Symposium
Youth - actor of social change?

Date
December 12-16, 2001

Where
European Youth Centre Strasbourg
30, rue Pierre de Coubertin
67000 Strasbourg
France

Contact
Irena Guidikova, Anne-Marie Faradji, Inge Stuer
Tel : (33 3) 88 41 23 00
Fax : (33 3) 88 41 27 77

Registration procedure
Please fill the on-line application form: http://www.coe.fr/youth/home.htm

Note that we cannot invite more than 100 participants. An early registration is therefore strongly recommended. Registration fee, payable upon arrival.

Deadline
May 30, 2001

This symposium is a key element of the Council of Europe's three year programme on Youth Participation, which focuses on issues related to the role of young people and youth NGOs in social governance, youth political involvement at local level, the emergence of new forms of social and cultural activism, and the interaction between new information technologies and political participation.

The symposium will seek to steer a debate on participation in a broad sense, looking at ways young people make a difference in their immediate environment and in social development dynamics, though their everyday behaviour at individual and group levels. The relationship between "life politics", individualisation, social fragmentation, and the shifting forms of collective identification will be explored in view of identifying those structures and mechanisms which correspond to late-modern youth's understanding of politics, democracy and solidarity.

Is the upcoming generation, in Europe and worldwide, carrying a distinctively new set of values, attitudes and lifestyles? What social changes could predictably come about as a result of this generation's activity? What are the implications for the social and political institutions as we know them?
Are we witnessing the rise of the N-Gen[eration][1] - a bunch of smart community - minded, self-determined nerds, driven by achievement, healthy lifestyles, and social change activism? Are youth trends global and how do they translate locally in the West, as well as in the transition countries in Europe and in the developing world?

What indicators allow us to measure young people's influence on social change? How do young people's action or inaction alter the landscape of knowledge, work, leisure, community and power? How do social structures and institutions favour and/or obstruct the young generation's influence?

Six workshops, designed as expert fora, will debate on the following issues:

Theorising youth: the concept of "youth" in late modernity - revisiting the concept of transition in the light of discussions on multiple and reversible trajectories, lifelong and peer learning, and the de-segmentation of life course with regard to age; youth citizenship and individualisation; social fragmentation and youth identities; globalisation and multi-cultural society.

Demography: the young generation's demographic weight, fertility rates, family patterns and roles, ethnic mix, rural-urban divide, and their implications for the inter-generational distribution of power and wealth.

Education: achievement and drop-out rates, school-to-work transitions, investment in education and training, equal opportunity policies, life-long learning opportunities, and their impact on social prosperity and stability.

Employment: the generation's employment expectations, choices and opportunities, inter-generational relations in the labour market and on the workplace, and their consequences for the economy, the social meaning of work and the work-life balance.

Culture and Lifestyle: trends in youth leisure and consumption, youth cultures and lifestyle politics and their relationship to structures and processes in education, work, family and politics.
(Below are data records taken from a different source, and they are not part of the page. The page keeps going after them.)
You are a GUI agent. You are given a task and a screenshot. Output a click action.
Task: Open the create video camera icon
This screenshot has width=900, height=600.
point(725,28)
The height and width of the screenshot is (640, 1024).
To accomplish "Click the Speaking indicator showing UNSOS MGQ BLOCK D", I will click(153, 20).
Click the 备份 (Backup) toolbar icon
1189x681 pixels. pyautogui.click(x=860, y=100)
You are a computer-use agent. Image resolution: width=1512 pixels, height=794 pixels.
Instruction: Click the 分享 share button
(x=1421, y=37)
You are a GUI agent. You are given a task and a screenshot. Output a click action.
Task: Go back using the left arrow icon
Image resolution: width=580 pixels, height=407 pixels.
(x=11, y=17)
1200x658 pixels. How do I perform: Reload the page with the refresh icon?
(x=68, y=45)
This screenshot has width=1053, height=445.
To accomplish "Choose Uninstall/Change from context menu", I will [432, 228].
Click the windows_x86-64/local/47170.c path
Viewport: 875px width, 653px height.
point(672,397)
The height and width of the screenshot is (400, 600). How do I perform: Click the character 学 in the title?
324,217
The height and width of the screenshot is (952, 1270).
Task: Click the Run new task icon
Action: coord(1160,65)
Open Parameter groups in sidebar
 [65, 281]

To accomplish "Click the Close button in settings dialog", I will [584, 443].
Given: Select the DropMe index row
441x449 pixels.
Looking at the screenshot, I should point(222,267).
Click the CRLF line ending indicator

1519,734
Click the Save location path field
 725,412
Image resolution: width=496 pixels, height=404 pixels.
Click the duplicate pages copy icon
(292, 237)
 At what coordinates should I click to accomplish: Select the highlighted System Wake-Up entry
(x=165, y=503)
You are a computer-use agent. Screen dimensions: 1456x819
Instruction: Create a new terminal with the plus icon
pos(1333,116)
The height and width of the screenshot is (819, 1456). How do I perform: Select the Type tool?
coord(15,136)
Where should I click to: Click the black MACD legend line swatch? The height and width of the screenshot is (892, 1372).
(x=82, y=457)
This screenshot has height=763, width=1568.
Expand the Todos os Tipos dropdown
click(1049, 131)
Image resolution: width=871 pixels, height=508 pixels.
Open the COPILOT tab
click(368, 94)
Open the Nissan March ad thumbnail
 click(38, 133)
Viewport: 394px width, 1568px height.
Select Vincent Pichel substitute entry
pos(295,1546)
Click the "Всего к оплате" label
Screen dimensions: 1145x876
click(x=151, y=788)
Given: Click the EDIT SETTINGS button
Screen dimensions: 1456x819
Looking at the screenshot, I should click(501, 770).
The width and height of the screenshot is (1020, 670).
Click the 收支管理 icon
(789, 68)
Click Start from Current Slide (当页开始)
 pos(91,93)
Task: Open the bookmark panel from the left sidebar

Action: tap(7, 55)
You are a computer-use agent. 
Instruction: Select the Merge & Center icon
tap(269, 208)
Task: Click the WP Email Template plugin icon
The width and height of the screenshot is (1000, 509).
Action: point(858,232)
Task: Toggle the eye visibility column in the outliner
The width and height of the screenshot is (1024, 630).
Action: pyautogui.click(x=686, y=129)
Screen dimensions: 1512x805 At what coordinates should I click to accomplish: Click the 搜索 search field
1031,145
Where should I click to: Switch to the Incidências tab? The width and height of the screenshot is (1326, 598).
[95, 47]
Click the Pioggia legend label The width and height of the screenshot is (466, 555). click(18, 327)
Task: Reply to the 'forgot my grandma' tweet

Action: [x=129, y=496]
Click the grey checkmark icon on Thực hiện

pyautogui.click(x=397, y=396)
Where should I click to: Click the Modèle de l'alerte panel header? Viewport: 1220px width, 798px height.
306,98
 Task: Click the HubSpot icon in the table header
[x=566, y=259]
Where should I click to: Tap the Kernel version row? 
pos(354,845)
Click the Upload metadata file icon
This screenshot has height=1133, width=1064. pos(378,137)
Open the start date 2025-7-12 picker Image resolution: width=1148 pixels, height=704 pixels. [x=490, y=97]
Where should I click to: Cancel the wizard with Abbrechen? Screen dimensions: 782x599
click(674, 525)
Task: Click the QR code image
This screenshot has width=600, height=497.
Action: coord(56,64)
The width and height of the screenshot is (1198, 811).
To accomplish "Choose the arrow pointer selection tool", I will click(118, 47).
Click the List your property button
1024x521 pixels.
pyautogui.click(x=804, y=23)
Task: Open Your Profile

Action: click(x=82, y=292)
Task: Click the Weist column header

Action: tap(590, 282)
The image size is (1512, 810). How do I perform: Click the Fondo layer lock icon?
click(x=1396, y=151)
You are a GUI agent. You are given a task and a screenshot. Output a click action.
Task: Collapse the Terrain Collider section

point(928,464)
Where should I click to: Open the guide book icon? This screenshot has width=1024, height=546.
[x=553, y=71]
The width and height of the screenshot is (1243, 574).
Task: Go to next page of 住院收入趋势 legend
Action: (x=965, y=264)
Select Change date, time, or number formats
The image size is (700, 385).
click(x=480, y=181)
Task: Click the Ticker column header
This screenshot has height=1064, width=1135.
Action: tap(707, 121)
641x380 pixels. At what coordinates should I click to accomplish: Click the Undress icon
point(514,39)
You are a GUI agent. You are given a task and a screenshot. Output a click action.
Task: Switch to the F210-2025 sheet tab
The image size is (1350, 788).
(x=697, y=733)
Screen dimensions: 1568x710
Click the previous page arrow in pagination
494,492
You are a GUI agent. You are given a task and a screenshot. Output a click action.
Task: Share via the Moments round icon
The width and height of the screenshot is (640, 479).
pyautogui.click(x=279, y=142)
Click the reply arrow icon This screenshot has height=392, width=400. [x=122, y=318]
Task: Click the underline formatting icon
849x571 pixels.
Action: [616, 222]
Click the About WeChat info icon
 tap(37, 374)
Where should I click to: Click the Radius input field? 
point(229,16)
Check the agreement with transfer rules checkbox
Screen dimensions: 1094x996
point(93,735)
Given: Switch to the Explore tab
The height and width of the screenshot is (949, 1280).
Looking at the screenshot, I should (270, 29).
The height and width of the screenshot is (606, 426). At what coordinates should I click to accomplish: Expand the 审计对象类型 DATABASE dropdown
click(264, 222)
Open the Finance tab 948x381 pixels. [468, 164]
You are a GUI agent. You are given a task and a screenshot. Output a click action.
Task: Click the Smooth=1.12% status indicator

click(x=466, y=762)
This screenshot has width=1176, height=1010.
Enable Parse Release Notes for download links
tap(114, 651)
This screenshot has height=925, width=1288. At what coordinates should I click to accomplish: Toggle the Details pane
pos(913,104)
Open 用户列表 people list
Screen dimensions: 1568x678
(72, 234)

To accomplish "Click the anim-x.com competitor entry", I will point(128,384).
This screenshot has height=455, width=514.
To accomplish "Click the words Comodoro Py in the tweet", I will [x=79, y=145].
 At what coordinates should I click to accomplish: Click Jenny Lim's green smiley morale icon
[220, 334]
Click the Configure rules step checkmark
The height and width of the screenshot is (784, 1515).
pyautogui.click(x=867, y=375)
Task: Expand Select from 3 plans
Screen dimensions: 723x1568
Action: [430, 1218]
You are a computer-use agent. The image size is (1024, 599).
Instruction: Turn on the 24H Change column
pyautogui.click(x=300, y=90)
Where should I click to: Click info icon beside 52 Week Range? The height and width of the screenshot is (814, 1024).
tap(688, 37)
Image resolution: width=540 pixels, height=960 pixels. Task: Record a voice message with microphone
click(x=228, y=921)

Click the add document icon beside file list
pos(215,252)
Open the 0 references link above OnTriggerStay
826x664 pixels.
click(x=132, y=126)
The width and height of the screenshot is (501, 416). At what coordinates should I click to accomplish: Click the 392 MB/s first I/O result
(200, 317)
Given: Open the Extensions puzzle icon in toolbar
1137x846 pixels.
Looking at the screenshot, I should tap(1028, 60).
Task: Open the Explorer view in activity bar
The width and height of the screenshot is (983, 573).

Participation and citizenship: youth and the future of representative democracy, volunteering trends, new-age activism, local democracy and the role of the third sector, cultural participation, NIT and new forms of participation.

The symposium will primarily focus on disparities/similarities among European countries in relation to the above issues. However, we shall also invite a number of non-European participants to introduce a global perspective and identify global youth trends.

The symposium will seek to integrate several levels of discussion, ranging from policy context to social theory and practice, on the basis of the varied expertise of a mixed audience of researchers, policy professionals and youth workers. Due to the density of the programme, participants will not be expected to present individual research projects but develop intellectual approaches and address strategic issues within a give subject area on the basis of previous research, or knowledge and reflection.

However, participants are invited to prepare written contributions which will be published in the symposium's proceedings.

Working languages
The working languages of the symposium will be English and French. Simultaneous interpretation will be provided in plenary sessions and some of the workshops.

Travel costs
Travel costs of a limited number of participants could be reimbursed up to 100% . Participants will receive free board and lodging at the European Youth Centre.